Agora, que o capítulo sobre o emprego adquiriu o estatuto de questão prioritária, é bom que se alerte para que não basta fazer capítulos para resolver os problemas. A questão do emprego não se resolve enquanto não forem abandonados os critérios restritivos de Maastricht e as orientações neo-liberais da política que lhe estão associadas. São aqueles critérios e estas orientações que tolhem o processo de desenvolvimento, impedem o investimento público, que deixam a economia em estado inerte, que causam o desemprego, que acentuam as desigualdades nacionais, regionais e sociais, que fazem alastrar a pobreza e a exclusão.

Da nossa parte, PCP, se entendemos que é sempre tempo para mudar as orientações fundamentais da construção europeia, afirmamos que, com a revisão do Tratado em curso e com a crise social e política que a Europa atravessa, estamos no momento certo para ter a coragem de fazer agora essa mudança de orientação. Vivemos a oportunidade certa para o fazer.

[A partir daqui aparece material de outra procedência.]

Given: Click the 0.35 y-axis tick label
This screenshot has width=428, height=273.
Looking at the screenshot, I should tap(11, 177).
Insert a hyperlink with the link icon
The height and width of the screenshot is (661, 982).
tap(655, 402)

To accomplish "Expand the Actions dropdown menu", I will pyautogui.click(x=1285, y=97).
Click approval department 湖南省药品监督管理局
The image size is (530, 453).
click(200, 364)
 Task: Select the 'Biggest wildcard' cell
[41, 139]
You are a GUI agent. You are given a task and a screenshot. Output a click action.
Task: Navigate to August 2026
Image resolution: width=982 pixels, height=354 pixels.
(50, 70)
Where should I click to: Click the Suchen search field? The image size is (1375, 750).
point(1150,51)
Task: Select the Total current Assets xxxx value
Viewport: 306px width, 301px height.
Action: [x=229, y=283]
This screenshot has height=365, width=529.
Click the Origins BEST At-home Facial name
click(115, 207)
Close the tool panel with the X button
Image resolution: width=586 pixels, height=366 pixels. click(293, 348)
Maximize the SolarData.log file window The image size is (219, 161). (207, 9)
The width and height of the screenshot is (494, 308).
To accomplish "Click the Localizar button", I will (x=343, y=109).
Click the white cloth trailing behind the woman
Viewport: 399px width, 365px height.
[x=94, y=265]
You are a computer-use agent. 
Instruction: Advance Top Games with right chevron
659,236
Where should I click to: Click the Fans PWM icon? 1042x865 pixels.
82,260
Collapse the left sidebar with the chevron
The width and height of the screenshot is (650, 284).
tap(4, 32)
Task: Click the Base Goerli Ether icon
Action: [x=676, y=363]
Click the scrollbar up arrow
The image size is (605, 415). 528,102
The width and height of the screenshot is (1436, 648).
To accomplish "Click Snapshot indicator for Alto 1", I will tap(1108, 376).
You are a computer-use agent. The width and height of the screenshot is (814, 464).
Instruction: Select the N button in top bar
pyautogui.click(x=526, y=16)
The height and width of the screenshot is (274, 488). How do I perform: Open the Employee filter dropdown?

É o momento certo para defender e conseguir que a revisão do tratado de Maastricht coloque, como objectivos centrais, os objectivos da coesão económica e social, da afirmação das políticas social, de emprego e desenvolvimento, e da igualização no progresso das condições de vida e de trabalho. Mas, para que isso suceda, é preciso questionar e reconsiderar todo o capítulo da União Económica e Monetária. Não há ninguém exterior à própria vontade dos governos europeus a impor que a UEM e a moeda única não possam ser discutidas nesta revisão do Tratado. Foi a própria vontade dos governos que impôs o tabu, é à vontade política de qualquer governo que incumbe o dever de o quebrar. Não há vontade exterior à vontade dos governos europeus que imponha o Pacto de Estabilidade, nem o carácter estruturalmente monetarista que o enforma, nem as inaceitáveis sanções que ele contém para os países que entendam necessário seguir com prioridade uma via de desenvolvimento, em vez da submissão às espartilhantes condições nele contidas. O pacto de estabilidade não está firmado definitivamente, só o seria em Amsterdão, é por isso a altura certa para o recusar. É um primeiro passo para inflectir as orientações de Maastricht. Sabemos que não estamos isolados nesta proposta política. Não o estamos na Europa, onde vários países se insurgem contra estas orientações, e onde ocorrem grandes movimentações sociais de contestação. Nem o estamos no país, face a uma economia que, a acreditar no Ministro Sousa Franco é um retumbante sucesso, mas perante a qual os cidadãos se interrogam legitimamente sobre a parte que lhes cabe, porque não é a parte do sucesso, é a dos pesados custos em matéria de desemprego, precaridade, baixas condições de trabalho, insegurança.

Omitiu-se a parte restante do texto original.